* Exercise prompt: Would you return the lines between the one holding "Where should I click to: Click the Open" and the one holding "Task: Click the orange circled T1 low marker", inclusive, and only those, exactly as they stand in the listing below?

━━━━━ Data shown ━━━━━

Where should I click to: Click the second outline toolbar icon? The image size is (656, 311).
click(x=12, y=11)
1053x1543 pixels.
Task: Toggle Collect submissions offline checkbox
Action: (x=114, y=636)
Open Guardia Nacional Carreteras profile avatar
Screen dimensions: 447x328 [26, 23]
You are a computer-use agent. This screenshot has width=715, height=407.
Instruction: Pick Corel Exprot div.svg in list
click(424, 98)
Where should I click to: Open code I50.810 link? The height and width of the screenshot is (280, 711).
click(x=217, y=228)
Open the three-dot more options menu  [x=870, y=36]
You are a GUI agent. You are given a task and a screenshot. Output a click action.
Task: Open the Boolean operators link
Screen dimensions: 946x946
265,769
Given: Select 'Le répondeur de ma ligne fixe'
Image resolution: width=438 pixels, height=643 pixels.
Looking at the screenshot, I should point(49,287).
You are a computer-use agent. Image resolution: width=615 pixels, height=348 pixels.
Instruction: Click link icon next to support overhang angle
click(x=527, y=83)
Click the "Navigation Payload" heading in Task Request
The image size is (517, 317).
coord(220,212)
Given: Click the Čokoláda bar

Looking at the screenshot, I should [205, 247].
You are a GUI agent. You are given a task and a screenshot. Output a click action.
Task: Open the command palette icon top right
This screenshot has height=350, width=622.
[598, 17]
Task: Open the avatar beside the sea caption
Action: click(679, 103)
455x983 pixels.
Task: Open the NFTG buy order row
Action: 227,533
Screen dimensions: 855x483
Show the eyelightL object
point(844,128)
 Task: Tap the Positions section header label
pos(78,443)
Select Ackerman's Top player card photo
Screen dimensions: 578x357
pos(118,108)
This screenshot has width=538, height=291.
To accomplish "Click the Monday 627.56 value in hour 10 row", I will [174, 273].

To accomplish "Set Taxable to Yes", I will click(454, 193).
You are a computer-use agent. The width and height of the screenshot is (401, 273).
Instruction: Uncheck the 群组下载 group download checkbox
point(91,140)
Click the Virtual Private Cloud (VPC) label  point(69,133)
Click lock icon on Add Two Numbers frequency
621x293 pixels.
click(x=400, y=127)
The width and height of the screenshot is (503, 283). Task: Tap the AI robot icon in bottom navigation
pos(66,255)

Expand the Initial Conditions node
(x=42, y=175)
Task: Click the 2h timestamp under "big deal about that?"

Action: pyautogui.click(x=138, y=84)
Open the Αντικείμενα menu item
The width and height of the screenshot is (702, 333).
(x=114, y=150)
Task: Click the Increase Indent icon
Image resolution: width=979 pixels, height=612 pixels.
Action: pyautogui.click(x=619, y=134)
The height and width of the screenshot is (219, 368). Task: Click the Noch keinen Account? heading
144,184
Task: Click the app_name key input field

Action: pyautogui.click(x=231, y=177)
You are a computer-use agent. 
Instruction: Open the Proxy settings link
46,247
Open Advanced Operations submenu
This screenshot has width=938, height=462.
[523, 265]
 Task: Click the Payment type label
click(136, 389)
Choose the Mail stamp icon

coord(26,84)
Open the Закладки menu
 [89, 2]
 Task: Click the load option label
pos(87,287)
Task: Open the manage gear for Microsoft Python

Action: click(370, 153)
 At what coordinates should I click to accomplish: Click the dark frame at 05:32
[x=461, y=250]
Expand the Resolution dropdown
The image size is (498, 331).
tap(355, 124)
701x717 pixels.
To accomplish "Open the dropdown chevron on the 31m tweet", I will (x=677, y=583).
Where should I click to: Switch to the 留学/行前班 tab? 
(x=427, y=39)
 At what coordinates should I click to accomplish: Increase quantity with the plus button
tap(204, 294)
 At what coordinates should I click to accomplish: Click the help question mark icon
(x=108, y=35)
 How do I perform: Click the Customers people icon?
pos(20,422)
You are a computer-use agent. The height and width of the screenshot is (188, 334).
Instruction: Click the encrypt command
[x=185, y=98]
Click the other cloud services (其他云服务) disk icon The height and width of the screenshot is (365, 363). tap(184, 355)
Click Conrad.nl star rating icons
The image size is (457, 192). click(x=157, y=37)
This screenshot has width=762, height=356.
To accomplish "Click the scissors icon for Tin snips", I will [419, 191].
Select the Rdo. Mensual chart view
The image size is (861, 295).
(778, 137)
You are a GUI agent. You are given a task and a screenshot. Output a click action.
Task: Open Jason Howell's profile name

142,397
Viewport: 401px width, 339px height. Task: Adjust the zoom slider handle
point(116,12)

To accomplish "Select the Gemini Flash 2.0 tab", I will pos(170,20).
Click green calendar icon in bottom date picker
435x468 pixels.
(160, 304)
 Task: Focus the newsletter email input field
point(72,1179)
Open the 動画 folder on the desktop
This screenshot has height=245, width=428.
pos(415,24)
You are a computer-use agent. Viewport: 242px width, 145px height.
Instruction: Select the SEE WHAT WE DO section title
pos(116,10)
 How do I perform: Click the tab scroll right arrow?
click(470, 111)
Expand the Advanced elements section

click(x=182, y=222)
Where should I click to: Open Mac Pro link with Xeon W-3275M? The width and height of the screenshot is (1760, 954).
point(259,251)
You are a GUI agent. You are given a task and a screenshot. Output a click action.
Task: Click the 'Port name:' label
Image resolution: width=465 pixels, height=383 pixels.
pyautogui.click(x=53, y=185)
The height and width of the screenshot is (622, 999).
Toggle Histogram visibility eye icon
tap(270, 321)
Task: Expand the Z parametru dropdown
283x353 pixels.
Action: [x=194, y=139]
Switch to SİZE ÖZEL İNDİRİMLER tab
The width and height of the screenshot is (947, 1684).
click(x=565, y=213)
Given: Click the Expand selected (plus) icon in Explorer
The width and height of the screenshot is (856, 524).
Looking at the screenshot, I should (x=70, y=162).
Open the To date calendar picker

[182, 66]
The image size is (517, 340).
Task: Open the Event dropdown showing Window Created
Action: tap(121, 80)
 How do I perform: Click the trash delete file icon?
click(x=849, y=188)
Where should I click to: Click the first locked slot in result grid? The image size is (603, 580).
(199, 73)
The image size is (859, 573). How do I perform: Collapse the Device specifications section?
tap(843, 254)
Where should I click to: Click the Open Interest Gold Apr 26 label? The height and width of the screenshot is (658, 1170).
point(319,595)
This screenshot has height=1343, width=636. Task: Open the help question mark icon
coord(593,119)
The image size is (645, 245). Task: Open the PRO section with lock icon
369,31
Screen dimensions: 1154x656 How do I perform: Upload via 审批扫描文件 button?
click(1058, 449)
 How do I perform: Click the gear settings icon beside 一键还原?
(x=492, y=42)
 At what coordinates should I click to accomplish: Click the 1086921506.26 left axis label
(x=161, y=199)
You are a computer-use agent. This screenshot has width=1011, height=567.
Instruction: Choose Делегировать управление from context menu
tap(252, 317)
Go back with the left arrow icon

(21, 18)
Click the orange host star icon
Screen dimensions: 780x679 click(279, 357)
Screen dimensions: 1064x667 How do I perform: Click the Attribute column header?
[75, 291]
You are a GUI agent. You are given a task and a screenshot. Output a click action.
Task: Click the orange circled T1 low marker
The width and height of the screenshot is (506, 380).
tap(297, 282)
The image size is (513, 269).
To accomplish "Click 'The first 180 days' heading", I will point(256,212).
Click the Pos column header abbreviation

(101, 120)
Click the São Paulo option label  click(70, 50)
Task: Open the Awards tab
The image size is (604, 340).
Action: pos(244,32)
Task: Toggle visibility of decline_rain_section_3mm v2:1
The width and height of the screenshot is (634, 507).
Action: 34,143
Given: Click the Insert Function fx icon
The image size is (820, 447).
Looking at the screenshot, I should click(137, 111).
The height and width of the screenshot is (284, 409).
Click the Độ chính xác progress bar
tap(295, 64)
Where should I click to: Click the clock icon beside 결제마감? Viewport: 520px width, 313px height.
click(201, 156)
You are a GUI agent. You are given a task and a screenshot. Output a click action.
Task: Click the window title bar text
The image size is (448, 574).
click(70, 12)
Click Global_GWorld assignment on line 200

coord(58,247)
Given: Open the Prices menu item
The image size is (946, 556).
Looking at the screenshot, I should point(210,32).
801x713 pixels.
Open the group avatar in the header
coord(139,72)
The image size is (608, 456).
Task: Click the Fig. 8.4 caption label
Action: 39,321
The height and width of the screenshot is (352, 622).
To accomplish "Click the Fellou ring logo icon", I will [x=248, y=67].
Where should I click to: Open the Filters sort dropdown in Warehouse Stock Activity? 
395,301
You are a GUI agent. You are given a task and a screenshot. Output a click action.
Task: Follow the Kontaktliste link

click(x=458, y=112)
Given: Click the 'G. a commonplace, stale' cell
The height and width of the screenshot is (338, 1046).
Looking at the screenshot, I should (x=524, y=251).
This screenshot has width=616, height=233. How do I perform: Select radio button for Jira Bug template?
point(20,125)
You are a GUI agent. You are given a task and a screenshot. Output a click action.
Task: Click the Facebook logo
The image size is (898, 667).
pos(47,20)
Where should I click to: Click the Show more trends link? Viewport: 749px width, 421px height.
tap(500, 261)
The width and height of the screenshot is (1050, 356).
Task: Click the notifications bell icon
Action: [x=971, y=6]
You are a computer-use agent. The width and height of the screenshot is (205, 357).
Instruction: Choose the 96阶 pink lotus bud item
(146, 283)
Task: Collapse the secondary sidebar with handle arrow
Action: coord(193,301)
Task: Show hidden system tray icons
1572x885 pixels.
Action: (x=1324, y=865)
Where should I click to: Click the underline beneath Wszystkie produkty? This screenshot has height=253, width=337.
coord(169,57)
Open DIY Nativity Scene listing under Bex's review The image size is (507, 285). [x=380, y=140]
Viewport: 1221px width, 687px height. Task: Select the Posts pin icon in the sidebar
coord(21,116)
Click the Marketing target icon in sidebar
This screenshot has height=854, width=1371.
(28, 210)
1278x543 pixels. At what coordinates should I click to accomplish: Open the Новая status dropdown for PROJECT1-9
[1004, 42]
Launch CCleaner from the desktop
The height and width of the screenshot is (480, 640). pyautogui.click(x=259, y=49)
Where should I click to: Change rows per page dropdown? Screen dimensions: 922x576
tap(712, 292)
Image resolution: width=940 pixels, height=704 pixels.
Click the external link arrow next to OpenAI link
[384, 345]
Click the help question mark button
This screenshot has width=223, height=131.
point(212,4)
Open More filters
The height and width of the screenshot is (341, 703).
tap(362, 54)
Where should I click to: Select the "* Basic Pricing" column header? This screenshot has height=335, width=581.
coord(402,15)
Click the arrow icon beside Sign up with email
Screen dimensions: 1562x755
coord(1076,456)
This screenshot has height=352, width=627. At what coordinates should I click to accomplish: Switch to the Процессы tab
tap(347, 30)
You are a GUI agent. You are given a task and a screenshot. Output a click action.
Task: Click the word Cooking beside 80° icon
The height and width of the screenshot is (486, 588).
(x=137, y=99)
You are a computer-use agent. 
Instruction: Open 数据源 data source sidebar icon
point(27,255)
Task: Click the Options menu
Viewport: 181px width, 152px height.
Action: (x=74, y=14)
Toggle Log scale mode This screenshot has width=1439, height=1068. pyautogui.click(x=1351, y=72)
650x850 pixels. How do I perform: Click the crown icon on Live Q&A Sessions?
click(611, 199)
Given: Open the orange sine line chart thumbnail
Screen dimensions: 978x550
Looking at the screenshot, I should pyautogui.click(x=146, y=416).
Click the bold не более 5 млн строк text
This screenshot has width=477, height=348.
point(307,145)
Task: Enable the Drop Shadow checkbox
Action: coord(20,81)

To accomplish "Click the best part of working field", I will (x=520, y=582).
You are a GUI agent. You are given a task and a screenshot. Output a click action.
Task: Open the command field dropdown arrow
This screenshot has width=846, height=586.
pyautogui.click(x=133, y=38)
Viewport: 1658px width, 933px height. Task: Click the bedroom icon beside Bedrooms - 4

━━━━━

* Response:
Where should I click to: Click the Open Interest Gold Apr 26 label? The height and width of the screenshot is (658, 1170).
point(319,595)
This screenshot has height=1343, width=636. Task: Open the help question mark icon
coord(593,119)
The image size is (645, 245). Task: Open the PRO section with lock icon
369,31
Screen dimensions: 1154x656 How do I perform: Upload via 审批扫描文件 button?
click(1058, 449)
 How do I perform: Click the gear settings icon beside 一键还原?
(x=492, y=42)
 At what coordinates should I click to accomplish: Click the 1086921506.26 left axis label
(x=161, y=199)
You are a computer-use agent. This screenshot has width=1011, height=567.
Instruction: Choose Делегировать управление from context menu
tap(252, 317)
Go back with the left arrow icon

(21, 18)
Click the orange host star icon
Screen dimensions: 780x679 click(279, 357)
Screen dimensions: 1064x667 How do I perform: Click the Attribute column header?
[75, 291]
You are a GUI agent. You are given a task and a screenshot. Output a click action.
Task: Click the orange circled T1 low marker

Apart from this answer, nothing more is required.